[GOAL] Re: Quo vadere?

Heather Morrison Heather.Morrison at uottawa.ca
Tue Jan 5 01:21:48 GMT 2016


One thing I like about this kind of approach is it seems so well suited to education about OA archives. If researchers would prefer not to wait they could try checking the author's IR - seems like a line to this effect would not be hard to add to a "request in progress" message - just my two bits off the top of my head...

Heather

On Jan 4, 2016, at 5:40 PM, "Arthur Sale" <ahjs at ozemail.com.au<mailto:ahjs at ozemail.com.au>> wrote:

I don’t have access to the raw data now apart from knowing that we fulfill 13,000+ requests a year, but the University of Tasmania has operated a free unlimited-quantity service for 15 years, funded pay-per-view centrally (ie in replacement for subscriptions). It is very much used, and regarded as a keystone of library research support. It simply is not true that academics are devoted to instant access, and they are prepared to wait a day or two to read the papers they think are relevant. Of course they use alert services, metadata, etc in making the judgment, but if they think a paper is worth reading in full (it may not be after they have read it but nobody cares) they have no hesitation in using the university’s service. The economics do stack up, and I am proud to have introduced it in about 1998.
See http://www.utas.edu.au/library/research/document-delivery and http://www.utas.edu.au/__data/assets/pdf_file/0019/65611/Document-Delivery-Service-online-guide-v10.7.12.pdf.
For context, the University is in the top ten Australian universities for research, and in student size modest (27,000 students, 18% of whom are from outside Australia).
If someone wants to mine the data, contact the University Librarian.

Arthur Sale
University of Tasmania, Australia

From: goal-bounces at eprints.org<mailto:goal-bounces at eprints.org> [mailto:goal-bounces at eprints.org] On Behalf Of Stevan Harnad
Sent: Tuesday, 5 January 2016 02:24 AM
To: Global Open Access List (Successor of AmSci)
Subject: [GOAL] Re: Quo vadere?

On Sun, Jan 3, 2016 at 6:15 PM, Christian Gutknecht <christian.gutknecht at bluewin.ch<mailto:christian.gutknecht at bluewin.ch>> wrote:
Stevan,

[ahjs] …

But I really like the idea to let researchers feel that subscription is an outdated model. And an easy way to do that without upsetting them too much, is to cancel subscriptions and get rid of the Big Deals. With the free money the library then can create two kind of funds: One is the Gold OA fund (incl. hybrid options but with a cap) and one is the fund for costs resulting getting access to documents that are not longer available via subscription (like costs for pay-per-view, document delivery, individual subscription of a really important journal).. Because librarians constantly overestimate the importance of their subscriptions and especially the Big Deals where they buy/rent a lot of stuff that is never used by their community. I think most libraries would find out that researchers would get along quite well with this option

Christian, I strongly suggest that you look into the actual costs of such a proposal (replacing subscriptions by pay-to-view costs, per paper).
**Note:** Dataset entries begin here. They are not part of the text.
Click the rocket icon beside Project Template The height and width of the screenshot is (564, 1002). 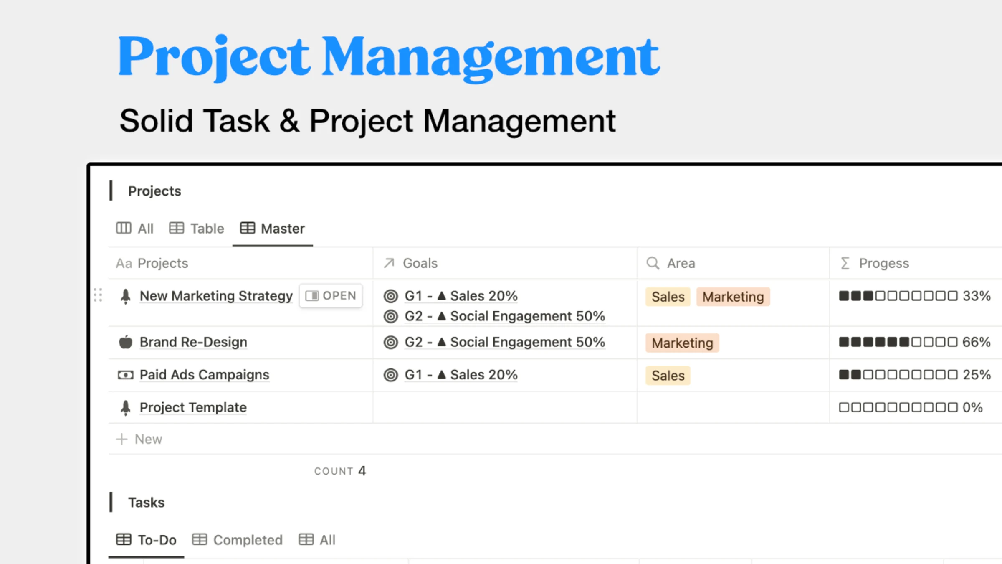tap(125, 407)
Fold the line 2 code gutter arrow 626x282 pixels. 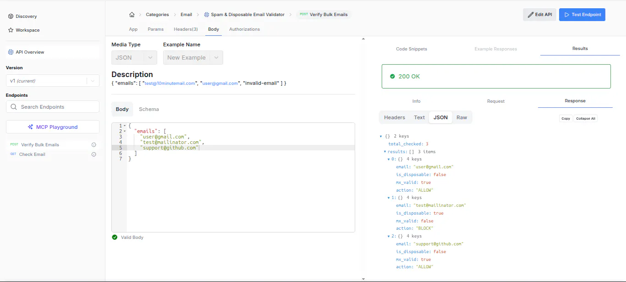pos(125,131)
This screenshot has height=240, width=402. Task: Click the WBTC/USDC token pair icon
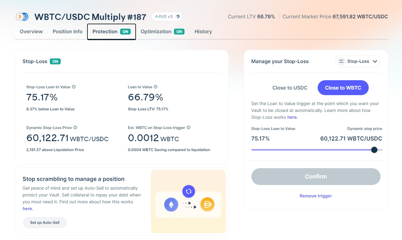[22, 17]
We are in the online era, when scholars are accustomed to reaching content immediately with one click, and browsing it to see whether it's even worth reading. A scholar may look at dozens of papers a day this way. That's what they do with their institutional licensed content. You are imagining (without any data at all) that the cost of doing this via pay-per-view, at the usual $30 or so per paper, would amount to less cost for an institution than its current licensing costs.

Please repeat this proposal once you have done the arithmetic and have the evidence. (It won't be enough to find out the license costs and the pay-per-view costs. You will also have to monitor the daily usage, per discipline, of a sufficient representative sample of researchers.
Until then, subscription cancellation is not an option for institutions today. (But with universal immediate-deposit<http://blogs.lse.ac.uk/impactofsocialsciences/2014/04/28/inflated-subscriptions-unsustainable-harnad/> it will be.)

As Thomas mentioned it’s really easy these days to get to the papers by simply asking the author. Also Researchgate and academia.edu<http://academia.edu> close the gap where IRs fail to provide access.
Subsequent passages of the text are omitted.